Aus dem Englischen von Hans M. Herzog - dtv, München 2004 - 376 S., 14,50 e

Das ist bester amerikanischer Stil: Sehr ruhig, Argument um Argument, entwickeln sich in rasiermesserscharfen Dialogen Verdachtsmomente. Selten hat ein amerikanischer Autor das Sprachspiel politischer Abstimmungssitzungen der Washingtoner Administration so analytisch als Machtspiel vorgeführt wie Stephen Horn. Der feine Unterschied zwischen ihm und den Grishams dieser Welt zeigt sich in der präzisen Art, in der er die Manipulationsrhetorik der Herrschenden vorführt. Und in der Konstruktion des Plots. Ein schwacher Mann, der nervenkranke Justizbeamte Philip Barkley, zimmert aus einem Fall, in dem es kaum Spuren, aber viele Vertuschungsmanöver und Verdächtige in höchsten Politkreisen gibt, eine starke Anklage gegen das Establishment.

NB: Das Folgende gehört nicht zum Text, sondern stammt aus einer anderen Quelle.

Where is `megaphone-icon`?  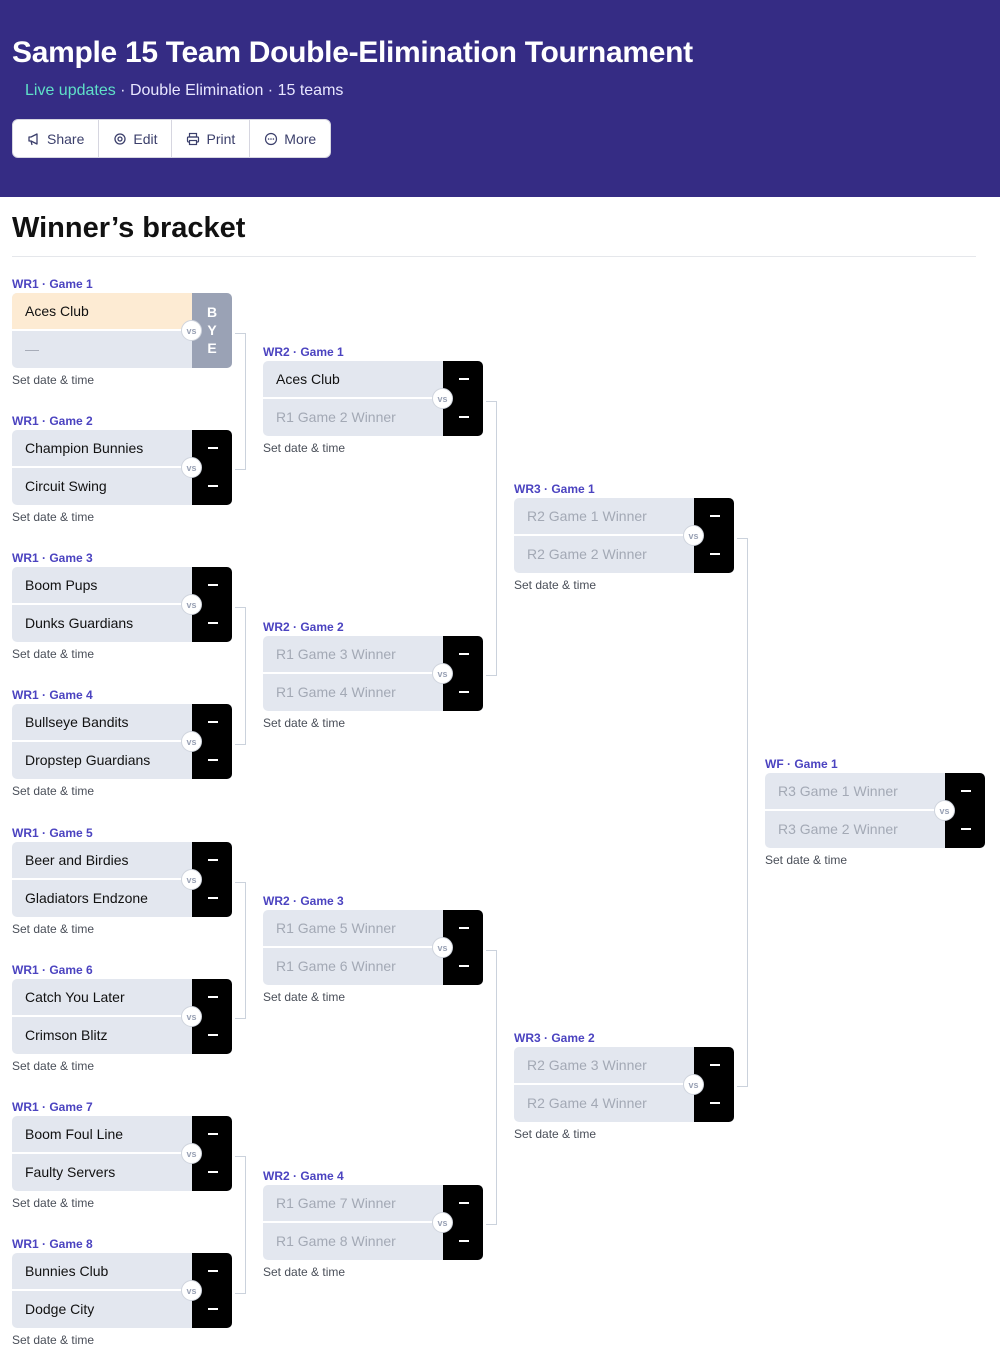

Juan Bas: Skorpione im eigenen Saft

Aus dem Spanischen von Susanne Mende - Frankfurter Verlagsanstalt, Frankfurt a. M. 2004 - 308 S., 19,90 e

Das ist bester spanischer Stil: barock, verfressen, selbstparodistisch, scheinbar nur auf verdrehte literarische Anspielungen und Sexszenen aus, phallisch und opulent. Ein Tunichtgut aus den besseren Kreisen Bilbaos und ein Koloss aus den Bergen betreiben mit der Weltkarte von Bilbao das Feinschmeckerrestaurant der Szene. Markenzeichen: geschichtete Kartoffeltortilla und Hummer in Weizentempura. Geschmack hat der Gebirgler bei Franco gelernt: Als Junge war er Vorkoster des Diktators. Erzählt wird in Rückblenden: wie Tunichtgut und Koloss zusammenkamen, wie der Koloss Rache nimmt für ein zerstörtes Leben im Schatten des Caudillos, der Pyrenäen und der Eta.